A Dangerous Method: The historical hysterical
Viggo Mortensen as Freud and Michael Fassbender as Jung in David Cronenberg’s A Dangerous Method
Something Sigmund Freud says in A Dangerous Method, David Cronenberg’s stupendous film on the birth of psychoanalysis, caused us to sit up straight in the slouch chair. He tells Sabina Spielrein, the patient, then lover, then student of his estranged disciple Carl Jung: “We’re Jews, and Jews we will always be.” Jung, whom she was still fascinated with, is an Aryan who is interested in mysticism and talks about helping people “become what they were born to be.” Jews, Freud reminds Spielrein, have seen what people really are.
The fates of the protagonists, summarized dispassionately at the film’s end, attest to the truth of Freud’s statement.
(In our own heads Freud is telling us, “We are nerds. They tolerate us now because we are clever, but someday the Sardaukar will come after us.”)

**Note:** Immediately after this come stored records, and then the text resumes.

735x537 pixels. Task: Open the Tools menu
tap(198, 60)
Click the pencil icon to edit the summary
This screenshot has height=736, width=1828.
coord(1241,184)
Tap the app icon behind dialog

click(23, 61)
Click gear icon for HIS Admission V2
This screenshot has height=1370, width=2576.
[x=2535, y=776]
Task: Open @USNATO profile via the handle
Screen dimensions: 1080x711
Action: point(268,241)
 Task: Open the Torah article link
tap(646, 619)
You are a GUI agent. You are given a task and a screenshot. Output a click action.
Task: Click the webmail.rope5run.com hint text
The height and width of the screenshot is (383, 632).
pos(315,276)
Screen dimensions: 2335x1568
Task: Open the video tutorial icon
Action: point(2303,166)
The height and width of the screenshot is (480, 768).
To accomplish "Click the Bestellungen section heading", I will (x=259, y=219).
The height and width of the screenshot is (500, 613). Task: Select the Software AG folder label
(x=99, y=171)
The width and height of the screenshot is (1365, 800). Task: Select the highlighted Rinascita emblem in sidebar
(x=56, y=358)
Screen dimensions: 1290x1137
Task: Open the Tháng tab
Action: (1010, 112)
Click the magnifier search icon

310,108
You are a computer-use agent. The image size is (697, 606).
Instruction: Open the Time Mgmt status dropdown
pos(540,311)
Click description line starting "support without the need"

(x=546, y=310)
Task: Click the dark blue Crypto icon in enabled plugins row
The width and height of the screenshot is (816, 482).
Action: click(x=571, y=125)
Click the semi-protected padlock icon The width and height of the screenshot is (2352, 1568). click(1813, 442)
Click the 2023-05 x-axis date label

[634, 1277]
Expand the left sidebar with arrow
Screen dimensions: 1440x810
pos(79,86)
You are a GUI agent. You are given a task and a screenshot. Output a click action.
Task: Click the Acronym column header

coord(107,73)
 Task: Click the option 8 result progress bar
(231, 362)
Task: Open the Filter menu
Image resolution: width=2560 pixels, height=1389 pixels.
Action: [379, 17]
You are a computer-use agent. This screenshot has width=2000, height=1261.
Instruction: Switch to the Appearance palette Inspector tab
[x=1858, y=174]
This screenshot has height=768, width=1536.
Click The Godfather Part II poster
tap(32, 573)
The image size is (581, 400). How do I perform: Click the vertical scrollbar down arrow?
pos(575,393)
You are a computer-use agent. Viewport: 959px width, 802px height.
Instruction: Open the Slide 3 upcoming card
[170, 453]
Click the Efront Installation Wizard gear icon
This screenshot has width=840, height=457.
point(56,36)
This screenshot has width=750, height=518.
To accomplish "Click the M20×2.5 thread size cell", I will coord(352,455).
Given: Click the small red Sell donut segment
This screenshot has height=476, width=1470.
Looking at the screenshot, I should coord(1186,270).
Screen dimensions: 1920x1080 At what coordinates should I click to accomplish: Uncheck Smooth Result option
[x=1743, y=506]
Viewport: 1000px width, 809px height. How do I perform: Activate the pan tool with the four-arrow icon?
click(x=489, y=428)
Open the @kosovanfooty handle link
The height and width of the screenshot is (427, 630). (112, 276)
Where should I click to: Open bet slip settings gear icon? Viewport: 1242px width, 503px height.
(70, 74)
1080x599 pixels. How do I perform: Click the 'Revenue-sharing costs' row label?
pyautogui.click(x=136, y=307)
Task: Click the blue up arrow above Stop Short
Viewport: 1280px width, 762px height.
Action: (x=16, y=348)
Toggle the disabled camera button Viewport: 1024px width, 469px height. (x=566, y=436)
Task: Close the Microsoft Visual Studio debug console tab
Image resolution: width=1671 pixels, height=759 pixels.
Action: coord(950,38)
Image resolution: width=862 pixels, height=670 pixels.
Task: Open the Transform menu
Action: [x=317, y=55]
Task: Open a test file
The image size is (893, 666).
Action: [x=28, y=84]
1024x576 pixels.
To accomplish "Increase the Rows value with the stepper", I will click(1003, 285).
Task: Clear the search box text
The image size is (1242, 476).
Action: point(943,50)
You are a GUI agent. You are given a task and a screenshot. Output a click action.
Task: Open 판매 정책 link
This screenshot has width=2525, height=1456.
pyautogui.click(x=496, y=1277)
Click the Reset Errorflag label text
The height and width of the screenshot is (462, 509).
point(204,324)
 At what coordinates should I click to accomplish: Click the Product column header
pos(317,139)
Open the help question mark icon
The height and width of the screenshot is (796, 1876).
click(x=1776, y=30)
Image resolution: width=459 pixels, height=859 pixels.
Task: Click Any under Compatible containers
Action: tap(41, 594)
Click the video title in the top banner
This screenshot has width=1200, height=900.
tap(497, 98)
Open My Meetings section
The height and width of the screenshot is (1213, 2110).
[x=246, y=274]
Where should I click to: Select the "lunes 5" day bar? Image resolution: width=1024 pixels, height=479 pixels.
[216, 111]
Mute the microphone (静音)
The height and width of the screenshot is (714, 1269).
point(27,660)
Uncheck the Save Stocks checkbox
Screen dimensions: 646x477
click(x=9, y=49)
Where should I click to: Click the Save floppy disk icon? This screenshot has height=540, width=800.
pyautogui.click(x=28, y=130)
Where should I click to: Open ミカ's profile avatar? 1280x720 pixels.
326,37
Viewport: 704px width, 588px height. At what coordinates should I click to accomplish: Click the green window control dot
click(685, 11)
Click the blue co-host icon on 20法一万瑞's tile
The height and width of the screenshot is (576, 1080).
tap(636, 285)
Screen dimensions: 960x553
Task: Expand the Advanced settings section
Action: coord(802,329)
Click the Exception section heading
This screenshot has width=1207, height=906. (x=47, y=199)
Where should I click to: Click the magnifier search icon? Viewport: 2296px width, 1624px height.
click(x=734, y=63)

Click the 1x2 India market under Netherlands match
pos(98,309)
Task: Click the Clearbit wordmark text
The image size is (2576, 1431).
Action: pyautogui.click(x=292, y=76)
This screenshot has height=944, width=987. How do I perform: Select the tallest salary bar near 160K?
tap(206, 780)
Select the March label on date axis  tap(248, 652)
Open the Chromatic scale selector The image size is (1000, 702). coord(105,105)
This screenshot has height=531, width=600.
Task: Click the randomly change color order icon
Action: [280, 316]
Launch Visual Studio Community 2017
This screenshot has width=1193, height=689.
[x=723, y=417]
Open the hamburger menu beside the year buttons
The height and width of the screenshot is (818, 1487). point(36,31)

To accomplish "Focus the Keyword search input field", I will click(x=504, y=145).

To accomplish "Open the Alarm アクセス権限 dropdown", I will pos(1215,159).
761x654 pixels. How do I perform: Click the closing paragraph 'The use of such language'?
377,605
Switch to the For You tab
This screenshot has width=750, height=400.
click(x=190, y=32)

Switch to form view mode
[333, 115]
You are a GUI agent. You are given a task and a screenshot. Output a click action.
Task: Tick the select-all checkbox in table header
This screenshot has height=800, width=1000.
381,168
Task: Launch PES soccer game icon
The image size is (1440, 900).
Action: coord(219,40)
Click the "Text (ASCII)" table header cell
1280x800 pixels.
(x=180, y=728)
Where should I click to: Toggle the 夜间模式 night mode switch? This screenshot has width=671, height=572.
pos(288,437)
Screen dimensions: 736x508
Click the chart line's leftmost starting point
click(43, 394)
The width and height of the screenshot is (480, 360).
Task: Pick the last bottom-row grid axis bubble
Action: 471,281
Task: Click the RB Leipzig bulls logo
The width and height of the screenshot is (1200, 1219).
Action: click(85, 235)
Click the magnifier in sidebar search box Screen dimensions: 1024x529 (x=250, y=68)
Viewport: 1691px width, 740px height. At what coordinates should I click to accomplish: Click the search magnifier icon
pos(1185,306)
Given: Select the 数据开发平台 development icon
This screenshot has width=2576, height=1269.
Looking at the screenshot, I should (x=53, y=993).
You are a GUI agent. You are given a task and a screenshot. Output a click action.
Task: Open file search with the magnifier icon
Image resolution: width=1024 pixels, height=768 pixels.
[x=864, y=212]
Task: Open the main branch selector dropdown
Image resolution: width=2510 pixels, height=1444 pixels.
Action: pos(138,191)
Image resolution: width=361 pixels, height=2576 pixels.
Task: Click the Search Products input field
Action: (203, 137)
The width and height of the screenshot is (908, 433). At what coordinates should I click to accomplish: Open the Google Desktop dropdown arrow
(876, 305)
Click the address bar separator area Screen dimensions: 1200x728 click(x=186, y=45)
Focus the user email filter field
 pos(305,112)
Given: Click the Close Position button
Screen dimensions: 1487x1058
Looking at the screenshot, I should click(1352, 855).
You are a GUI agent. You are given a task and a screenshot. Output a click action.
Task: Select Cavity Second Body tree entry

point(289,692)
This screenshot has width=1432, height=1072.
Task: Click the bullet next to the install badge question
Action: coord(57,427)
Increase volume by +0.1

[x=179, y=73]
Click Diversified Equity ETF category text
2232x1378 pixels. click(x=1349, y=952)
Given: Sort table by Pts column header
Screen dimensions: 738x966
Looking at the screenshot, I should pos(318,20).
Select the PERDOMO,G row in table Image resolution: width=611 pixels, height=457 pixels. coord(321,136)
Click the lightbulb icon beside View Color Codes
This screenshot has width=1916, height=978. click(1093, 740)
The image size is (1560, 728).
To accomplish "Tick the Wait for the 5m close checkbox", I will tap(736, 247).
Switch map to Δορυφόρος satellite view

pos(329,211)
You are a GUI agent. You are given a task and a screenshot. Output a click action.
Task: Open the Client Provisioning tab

Cronenberg’s deceptively pretty movie based on the play by Christopher Hampton is itself a form of psychoanalysis: it dredges up the dark impulses under the bright surfaces. The Swiss psychiatrist Carl Jung consults his intellectual father figure, the Austrian Sigmund Freud, who sees their relationship in Oedipal terms naturally: the son attempting to kill the father.
Jung has a beautiful house paid for by his rich wife; he sails in the tranquil blue lake in a boat paid for by his rich wife. But his great love and intellectual match may be Spielrein, who enters the movie kicking and screaming literally. He cures her of her symptoms, and then gets her off by spanking her.
Keira Knightley as the hysteric Sabina Spielrein
The alien in Alien. Hmmm. Michael Fassbender is starring in Ridley Scott’s Prometheus, which is “set in the universe of Alien.” Freud believed there are no accidents…
As the hysteric Keira Knightley contorts her face and extends her already prodigious jaw so far she looks like the alien mother getting ready to bite off someone’s head. Her acting is almost risible because her costars don’t seem to be acting at all (Vincent Cassel expresses volumes by raising one corner of his mouth very slightly). However, the director has stated in interviews that this is exactly how the historical Sabina behaved. However one regards Knightley’s performance it is certainly brave.
Fassbender caps his amazing year by playing Jung as a very proper man consumed by terrible agonies. (His visions will result in the theory of the collective unconscious.) Mortensen’s Freud is playful, paranoid, magisterial, a man who sees complexes everywhere. His expression on the ocean liner as his disciple goes off to first class says everything we need to know about the outsider who is suddenly reminded of his true status. Don’t get too comfortable.
February 7th, 2012 at 15:09
that couch is scaring the sh*t outta me.